### Exercise text
CMS has issued a proposed rule to rescind the Most Favored Nation (MFN) interim final rule that appeared in the Federal Register on November 27, 2020. There will be a 60 day comment period regarding this proposal to rescind the MFN interim final rule with comments due to CMS by October 12, 2021.
The MFN was a 7-year nationwide mandatory model that would phase out the ASP methodology to determine Part B drug payment for a select number of high cost drugs. Rather, it was designed to align payment for Part B drugs to that of the lowest purchase cost from other countries. Additionally, it required operational changes to bill an add on payment code to cover pharmacy overhead replacing the statutory 6% add on payment. The MFN interim model underwent four lawsuits that delayed the implementation date of the Rule.
CMS received approximately 1,166 comments including our detailed list of concerns with the implementation of this model. Most commenters agreed on the need of addressing high cost of prescription drugs; however, almost all were concerned with the implementation date and the change to put all the responsibility on the hospital sector to lower drug prices. At a high level the MFN interim model was rescinded on the basis of the following:
Regulatory impact analysis (RIA) determined “economically significant” effects more than $100 million or more in 1 year.
Regulatory Flexibility Act (RFA) determines impact on small entities as defined by a change of 3% to 5% or more of total annual revenues. If the MFN model is implemented, more than 20,000 small entities would be impacted.
1. Organizations should work together to submit comments to the proposed rule to rescind the MFN model interim final rule by October 12, 2021.
2. Revenue Integrity and pharmacy teams should keep the details of the MFN interim final rule in the back of their mind. This rule, or a variation, may raise its red hair in the future.

### Listed entries
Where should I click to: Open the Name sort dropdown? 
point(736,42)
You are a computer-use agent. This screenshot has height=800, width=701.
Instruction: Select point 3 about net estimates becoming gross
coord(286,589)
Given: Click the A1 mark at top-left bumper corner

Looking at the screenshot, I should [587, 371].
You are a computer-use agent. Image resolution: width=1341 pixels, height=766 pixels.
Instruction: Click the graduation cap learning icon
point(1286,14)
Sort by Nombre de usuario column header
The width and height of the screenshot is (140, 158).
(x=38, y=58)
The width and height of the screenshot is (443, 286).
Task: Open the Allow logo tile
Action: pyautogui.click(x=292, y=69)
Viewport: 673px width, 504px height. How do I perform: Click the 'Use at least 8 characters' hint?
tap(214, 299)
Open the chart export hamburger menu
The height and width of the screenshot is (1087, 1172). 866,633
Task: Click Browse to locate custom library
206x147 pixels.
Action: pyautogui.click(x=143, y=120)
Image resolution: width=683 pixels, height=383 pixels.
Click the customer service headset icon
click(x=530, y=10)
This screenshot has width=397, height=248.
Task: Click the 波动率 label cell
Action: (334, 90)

### About this task
Write out, word for word, the part of the MFN rule text above that opens with the words containing "The MFN was" and closes with "of the Rule.".

### Output below
The MFN was a 7-year nationwide mandatory model that would phase out the ASP methodology to determine Part B drug payment for a select number of high cost drugs. Rather, it was designed to align payment for Part B drugs to that of the lowest purchase cost from other countries. Additionally, it required operational changes to bill an add on payment code to cover pharmacy overhead replacing the statutory 6% add on payment. The MFN interim model underwent four lawsuits that delayed the implementation date of the Rule.